TASK GOAL.
For the string "Given", work out how many lines of the data contain it and give that number with nothing added.

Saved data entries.
-=-=-

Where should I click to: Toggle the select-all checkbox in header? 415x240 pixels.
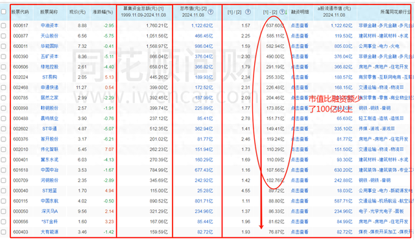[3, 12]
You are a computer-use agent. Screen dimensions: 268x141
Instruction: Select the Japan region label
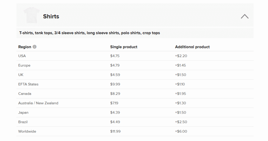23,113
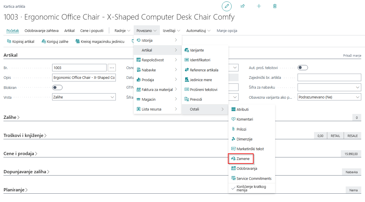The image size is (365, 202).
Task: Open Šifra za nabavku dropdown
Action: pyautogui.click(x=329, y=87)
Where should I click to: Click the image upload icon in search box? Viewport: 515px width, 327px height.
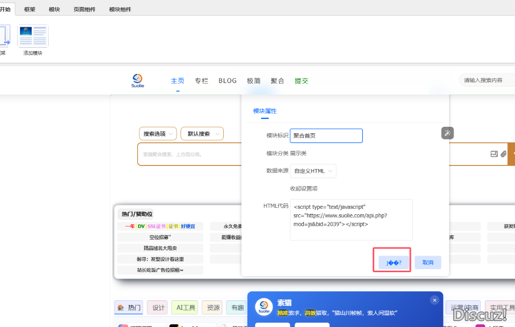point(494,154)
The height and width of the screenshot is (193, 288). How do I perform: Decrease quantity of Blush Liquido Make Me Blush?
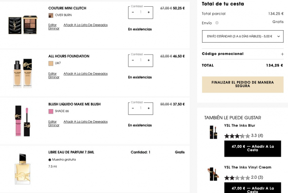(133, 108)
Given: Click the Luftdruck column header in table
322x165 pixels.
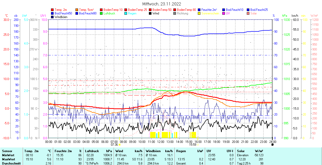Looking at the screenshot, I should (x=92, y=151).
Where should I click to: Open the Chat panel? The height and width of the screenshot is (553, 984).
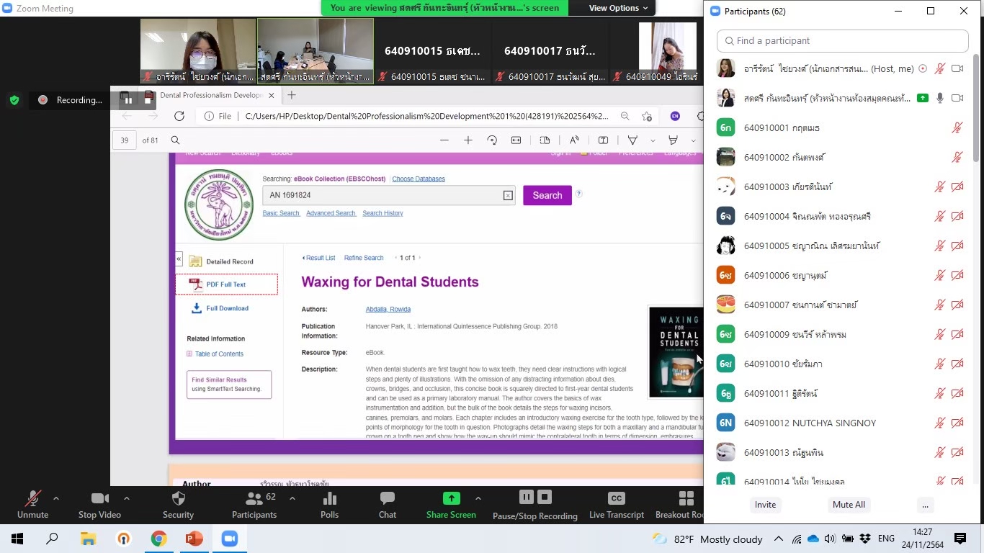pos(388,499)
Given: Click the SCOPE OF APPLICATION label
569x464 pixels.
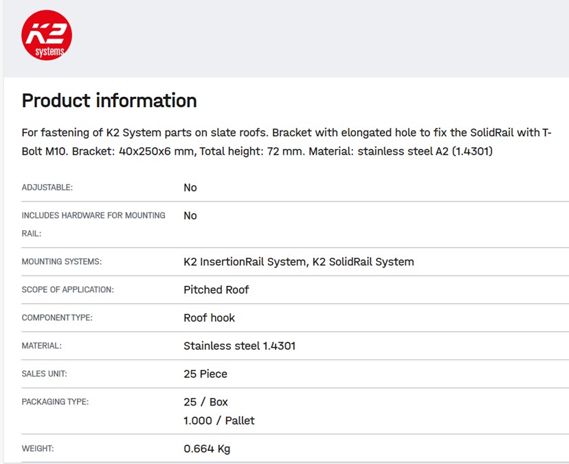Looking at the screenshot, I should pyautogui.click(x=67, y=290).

-=-=-

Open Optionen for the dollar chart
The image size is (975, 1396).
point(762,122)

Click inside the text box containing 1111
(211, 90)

-=-=-

RESPONSE AREA.
2